**What you will do**
Go through the records and filter out every line lacking the word "beside"; copy the lines that remain.

Available data Start Marker

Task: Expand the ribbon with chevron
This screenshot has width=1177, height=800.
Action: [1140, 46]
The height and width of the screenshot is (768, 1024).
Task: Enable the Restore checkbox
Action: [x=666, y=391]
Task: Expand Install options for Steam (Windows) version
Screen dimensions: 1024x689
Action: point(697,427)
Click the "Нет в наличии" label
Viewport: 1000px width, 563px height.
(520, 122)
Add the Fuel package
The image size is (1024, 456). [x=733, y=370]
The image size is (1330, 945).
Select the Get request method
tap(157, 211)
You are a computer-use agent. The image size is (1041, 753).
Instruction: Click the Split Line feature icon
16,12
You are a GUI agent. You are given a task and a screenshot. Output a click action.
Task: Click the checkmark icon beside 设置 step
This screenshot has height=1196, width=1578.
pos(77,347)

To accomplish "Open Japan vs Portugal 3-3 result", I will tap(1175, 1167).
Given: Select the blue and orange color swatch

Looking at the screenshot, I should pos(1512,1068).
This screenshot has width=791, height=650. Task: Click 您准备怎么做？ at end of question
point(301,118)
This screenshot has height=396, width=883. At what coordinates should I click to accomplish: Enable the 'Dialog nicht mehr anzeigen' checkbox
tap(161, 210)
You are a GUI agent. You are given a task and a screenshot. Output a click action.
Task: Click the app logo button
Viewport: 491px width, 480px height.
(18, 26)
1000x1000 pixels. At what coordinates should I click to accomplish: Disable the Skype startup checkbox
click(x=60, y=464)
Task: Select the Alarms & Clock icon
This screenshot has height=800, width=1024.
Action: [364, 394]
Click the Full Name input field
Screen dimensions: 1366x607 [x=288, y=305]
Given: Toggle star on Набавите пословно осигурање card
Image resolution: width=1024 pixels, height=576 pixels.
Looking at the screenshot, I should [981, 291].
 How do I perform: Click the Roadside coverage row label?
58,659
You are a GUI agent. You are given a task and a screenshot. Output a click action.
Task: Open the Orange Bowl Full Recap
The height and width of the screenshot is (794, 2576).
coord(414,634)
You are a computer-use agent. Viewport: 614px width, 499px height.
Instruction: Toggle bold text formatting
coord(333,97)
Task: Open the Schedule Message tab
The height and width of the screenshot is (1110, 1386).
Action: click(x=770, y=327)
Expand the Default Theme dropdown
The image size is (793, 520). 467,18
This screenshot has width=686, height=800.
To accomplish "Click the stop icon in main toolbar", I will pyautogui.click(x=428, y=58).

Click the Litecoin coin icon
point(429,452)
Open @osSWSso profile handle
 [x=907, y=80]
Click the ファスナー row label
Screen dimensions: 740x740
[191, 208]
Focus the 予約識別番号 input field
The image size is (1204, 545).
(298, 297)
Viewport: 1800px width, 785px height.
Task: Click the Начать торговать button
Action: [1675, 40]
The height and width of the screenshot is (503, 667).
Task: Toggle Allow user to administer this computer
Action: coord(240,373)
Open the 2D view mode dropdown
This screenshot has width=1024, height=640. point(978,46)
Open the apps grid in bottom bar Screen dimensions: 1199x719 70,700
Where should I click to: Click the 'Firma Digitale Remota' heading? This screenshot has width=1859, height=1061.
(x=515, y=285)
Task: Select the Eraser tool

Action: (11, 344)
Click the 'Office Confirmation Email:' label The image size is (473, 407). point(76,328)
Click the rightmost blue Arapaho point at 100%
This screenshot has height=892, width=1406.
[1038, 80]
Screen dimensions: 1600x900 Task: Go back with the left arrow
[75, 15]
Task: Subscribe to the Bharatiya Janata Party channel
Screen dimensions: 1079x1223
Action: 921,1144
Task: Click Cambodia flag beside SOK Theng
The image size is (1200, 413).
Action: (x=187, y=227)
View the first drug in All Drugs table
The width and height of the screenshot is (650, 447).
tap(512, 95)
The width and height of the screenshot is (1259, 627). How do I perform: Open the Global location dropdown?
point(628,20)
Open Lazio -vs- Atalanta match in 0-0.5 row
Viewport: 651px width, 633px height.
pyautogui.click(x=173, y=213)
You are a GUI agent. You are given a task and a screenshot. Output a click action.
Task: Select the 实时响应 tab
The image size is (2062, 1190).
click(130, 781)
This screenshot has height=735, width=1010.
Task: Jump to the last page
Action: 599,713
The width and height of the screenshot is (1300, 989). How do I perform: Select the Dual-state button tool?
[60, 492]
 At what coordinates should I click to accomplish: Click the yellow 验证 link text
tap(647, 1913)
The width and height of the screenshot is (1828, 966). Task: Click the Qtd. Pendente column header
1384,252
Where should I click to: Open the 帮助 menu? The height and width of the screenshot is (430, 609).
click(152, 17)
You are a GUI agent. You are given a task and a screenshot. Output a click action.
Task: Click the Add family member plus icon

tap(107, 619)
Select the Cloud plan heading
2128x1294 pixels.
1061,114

Available data End Marker

**Response**
Task: Click the checkmark icon beside 设置 step
Task: Click Cambodia flag beside SOK Theng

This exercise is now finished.